To be alone with you

Ad Astra de James Gray (2020)

Dans The Lost City of Z, James Gray filmait les allers et retours de l’explorateur Percival Harrison Fawcett entre l’Amazonie et l’Angleterre et, à travers ce parcours, son obsession pour le mystère de cette jungle. Deux ans après, il s’agit toujours de parler d’un parcours qui place les personnages face à leurs angoisses et leurs contradictions les plus profondes. La profondeur, le cinéaste l’explore en suivant la relation père-fils qui traverse sa filmographie depuis de nombreuses années déjà : avec la famille Grusinsky dans We Own the Night, les Fawcett dans The Lost City of Z donc, mais aussi la famille Kraditor de Two Lovers.

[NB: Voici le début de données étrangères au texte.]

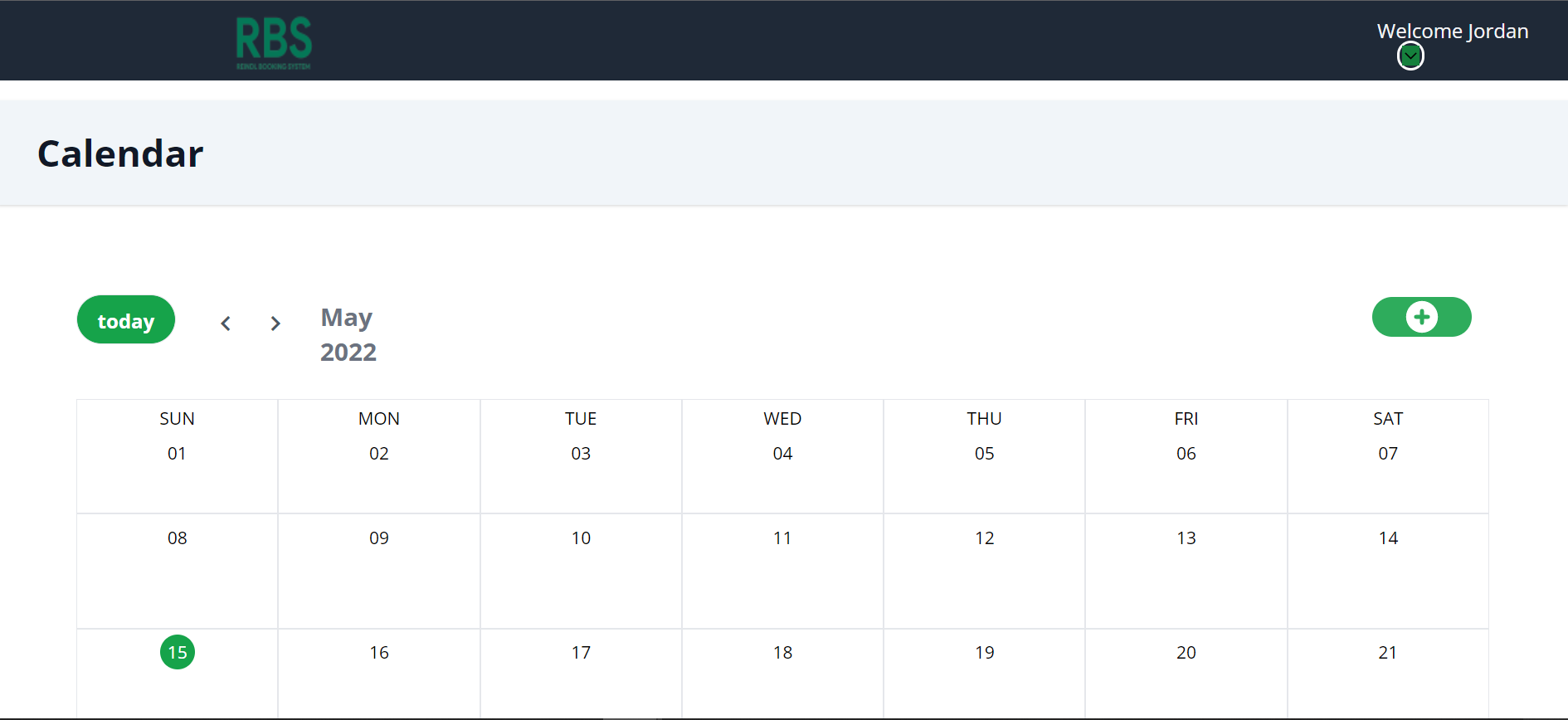This screenshot has height=720, width=1568.
Task: Select Thursday 05 in the calendar
Action: tap(984, 454)
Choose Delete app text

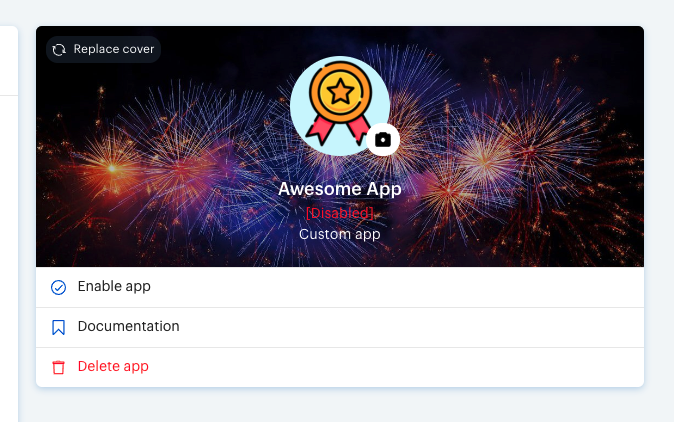113,366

Personnages aux trajectoires différentes qui permettent toutes de dévoiler une intériorité, ce grand territoire qu’il s’agit pour eux de dominer et, pour le réalisateur, de mettre en lumière. Ad Astra élargit encore ce territoire, émotionnellement et géographiquement. Vers les étoiles

Le dernier des classiques

Le trajet de Roy McBride (Brad Pitt) est un trajet forcé. Il est contraint de retrouver son père, Clifford McBride (Tommy Lee Jones), qui serait encore en vie sur Neptune, et que l’on soupçonne d’être le responsable d’un incident qui menace la population mondiale. Roy doit donc parcourir l’espace : de la Terre à Neptune en passant par la Lune et par Mars,  les planètes se présentent à lui comme autant de points de repère dans sa quête intérieure. Le film progresse ainsi par étapes, dans un déroulé très simple qui permet au sujet de s’épaissir, voire de se rendre mystérieux au fur et à mesure que le personnage se découvre. Roy est en effet rempli de failles, excelle dans son travail d’astronaute autant qu’il échoue dans sa vie personnelle, obligé de s’envoler à des milliards de kilomètres pour s’apaiser.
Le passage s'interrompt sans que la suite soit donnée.